Shift every click coordinate in the answers by -27, then write out all the records between the lines holding "Where should I click to: Uncheck" and "click(x=749, y=133)", inclusive, requests and all.
------------------------------
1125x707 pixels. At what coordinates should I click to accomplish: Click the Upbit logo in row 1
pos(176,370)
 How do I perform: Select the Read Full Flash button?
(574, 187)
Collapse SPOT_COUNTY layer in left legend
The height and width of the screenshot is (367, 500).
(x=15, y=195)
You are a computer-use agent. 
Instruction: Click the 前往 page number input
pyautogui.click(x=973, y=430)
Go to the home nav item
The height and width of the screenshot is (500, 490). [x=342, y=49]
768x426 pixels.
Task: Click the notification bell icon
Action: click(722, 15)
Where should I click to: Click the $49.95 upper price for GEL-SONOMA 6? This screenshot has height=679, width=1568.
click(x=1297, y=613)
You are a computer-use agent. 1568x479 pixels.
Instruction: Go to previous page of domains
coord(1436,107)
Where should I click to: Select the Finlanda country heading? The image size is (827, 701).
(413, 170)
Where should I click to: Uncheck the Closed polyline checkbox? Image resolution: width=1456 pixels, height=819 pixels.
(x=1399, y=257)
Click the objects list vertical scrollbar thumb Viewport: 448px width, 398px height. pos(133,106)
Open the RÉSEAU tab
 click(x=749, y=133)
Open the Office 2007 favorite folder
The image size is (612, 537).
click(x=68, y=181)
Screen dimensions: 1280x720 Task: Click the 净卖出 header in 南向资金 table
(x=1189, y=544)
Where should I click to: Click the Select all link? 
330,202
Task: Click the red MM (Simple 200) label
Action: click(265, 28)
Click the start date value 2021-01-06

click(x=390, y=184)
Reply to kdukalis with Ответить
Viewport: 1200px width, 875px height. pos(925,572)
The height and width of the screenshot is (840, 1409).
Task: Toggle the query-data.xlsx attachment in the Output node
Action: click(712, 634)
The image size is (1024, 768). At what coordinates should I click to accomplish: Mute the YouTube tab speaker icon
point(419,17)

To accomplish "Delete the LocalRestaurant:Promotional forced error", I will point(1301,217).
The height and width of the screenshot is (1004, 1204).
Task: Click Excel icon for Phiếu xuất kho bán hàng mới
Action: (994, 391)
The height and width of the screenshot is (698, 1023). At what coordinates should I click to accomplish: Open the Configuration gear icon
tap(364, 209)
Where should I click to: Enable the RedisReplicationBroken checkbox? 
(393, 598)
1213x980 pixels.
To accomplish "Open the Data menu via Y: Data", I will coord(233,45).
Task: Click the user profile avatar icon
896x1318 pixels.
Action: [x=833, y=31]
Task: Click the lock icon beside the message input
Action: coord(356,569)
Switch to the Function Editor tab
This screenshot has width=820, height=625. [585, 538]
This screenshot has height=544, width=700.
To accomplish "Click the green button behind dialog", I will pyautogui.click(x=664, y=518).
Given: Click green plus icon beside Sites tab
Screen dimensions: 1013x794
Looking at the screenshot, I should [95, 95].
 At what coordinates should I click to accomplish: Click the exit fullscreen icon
------------------------------
- **Solution to the problem**:
Where should I click to: Uncheck the Closed polyline checkbox? Image resolution: width=1456 pixels, height=819 pixels.
(x=1372, y=230)
Click the objects list vertical scrollbar thumb Viewport: 448px width, 398px height. pos(106,79)
Open the RÉSEAU tab
 click(x=722, y=106)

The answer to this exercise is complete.